There are also indications that we underestimated costs. The item about truancy can be interpreted as contact hours, while self-study, especially for those at university, is as important for their development. In addition, 9% of our population was not involved in any form of education, and therefore their truancy or absenteeism was not assessed, neither did we assess possible productivity losses by parents or caregivers of the youngsters in our population. Given the decrease in HRQoL in our population, we expect the proportion of health care use, and thereby costs, to even increase after their first visit to @ease, as for a great part of the participants, the visit to @ease was the first step in seeking help. Last, when looking at health care costs, we included the visits to a mental health care professional, thereby excluding additional diagnostics, therapies, and medication.

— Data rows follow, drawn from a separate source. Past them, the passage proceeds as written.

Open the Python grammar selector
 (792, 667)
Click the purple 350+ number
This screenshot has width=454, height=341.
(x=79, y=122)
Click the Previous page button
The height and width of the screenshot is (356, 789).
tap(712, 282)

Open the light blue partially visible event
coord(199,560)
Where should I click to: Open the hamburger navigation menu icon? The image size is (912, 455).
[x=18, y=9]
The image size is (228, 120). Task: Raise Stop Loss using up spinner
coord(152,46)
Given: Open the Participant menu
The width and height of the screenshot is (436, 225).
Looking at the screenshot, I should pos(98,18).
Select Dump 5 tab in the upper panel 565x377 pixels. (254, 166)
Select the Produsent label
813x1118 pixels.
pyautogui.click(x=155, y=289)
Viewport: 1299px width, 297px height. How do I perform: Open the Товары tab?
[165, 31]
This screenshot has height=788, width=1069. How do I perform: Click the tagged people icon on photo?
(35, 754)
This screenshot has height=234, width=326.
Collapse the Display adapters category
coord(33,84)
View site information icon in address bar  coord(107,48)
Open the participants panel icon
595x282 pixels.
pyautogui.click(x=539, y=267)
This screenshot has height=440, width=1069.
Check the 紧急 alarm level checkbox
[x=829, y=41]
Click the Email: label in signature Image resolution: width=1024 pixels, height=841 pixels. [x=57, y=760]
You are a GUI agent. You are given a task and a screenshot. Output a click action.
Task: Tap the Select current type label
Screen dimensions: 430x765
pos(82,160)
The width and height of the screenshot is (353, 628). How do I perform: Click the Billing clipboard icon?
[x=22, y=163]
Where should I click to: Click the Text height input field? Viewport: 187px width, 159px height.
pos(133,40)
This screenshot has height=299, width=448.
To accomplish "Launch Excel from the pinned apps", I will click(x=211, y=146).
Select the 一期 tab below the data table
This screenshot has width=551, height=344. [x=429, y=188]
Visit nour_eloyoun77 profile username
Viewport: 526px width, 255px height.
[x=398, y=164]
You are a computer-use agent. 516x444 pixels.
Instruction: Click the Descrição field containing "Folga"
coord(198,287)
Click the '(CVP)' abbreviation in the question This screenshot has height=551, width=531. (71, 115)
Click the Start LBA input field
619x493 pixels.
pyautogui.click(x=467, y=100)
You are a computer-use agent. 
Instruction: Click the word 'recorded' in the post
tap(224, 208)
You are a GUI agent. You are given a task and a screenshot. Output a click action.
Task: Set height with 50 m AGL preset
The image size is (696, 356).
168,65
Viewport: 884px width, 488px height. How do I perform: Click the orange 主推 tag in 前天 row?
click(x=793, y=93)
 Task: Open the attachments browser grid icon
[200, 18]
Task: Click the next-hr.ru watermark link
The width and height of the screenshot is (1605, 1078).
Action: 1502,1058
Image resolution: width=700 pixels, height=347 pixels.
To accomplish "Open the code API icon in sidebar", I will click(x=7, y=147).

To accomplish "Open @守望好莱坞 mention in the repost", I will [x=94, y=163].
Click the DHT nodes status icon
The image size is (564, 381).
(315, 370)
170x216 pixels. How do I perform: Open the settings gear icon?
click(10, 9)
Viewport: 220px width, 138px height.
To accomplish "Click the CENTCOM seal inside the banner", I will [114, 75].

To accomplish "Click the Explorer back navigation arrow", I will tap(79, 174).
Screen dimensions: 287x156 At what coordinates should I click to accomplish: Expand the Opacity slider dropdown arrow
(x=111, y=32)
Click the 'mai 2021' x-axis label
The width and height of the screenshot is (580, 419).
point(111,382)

It can be considered unexpected that we found no significant correlation between the decreased QoL and total costs in our study. Improving QoL might therefore, not directly reduce costs. Young people with mental health problems, however, almost always experience comorbid psychosocial or environmental difficulties (Leijdesdorff et al., Citation2020). Interventions should therefore not only target QoL, but should focus broader on improving well-being and resilience with a multidisciplinary approach, aiming to decrease the individual as well as societal burden.

Implications for clinical practice and research

This study indicates the severity of the burden that mental health problems have on youth visiting @ease and draws attention to the fact that intervening in this early stage matters, not only to reduce the burden of mental health problems at this moment, but also to prevent the individual and economic burden from persisting or escalating later on in life. This underlines the importance of having the right intervention, for the right person, at the right place and at the right time.

Further research into the burden of mental health problems in youth, especially with a direct comparison with the healthy population could increase the knowledge of this right intervention, person, place, and time. Follow-up studies of the population visiting @ease, describing the development of their burden over time, will follow. In conclusion, the extent of the burden of mental health problems for youth visiting @ease emphasizes the need for youth-appropriate early interventions in mental health.

Acknowledgments

The authors would like to thank the participants, volunteers and staff of @ease, and direct stakeholders and partners, especially those who free up time within their organization or support @ease financially.

Disclosure statement

All authors, apart from the last author, were involved in the @ease Foundation, either as staff, volunteer, management and/or advisory board member.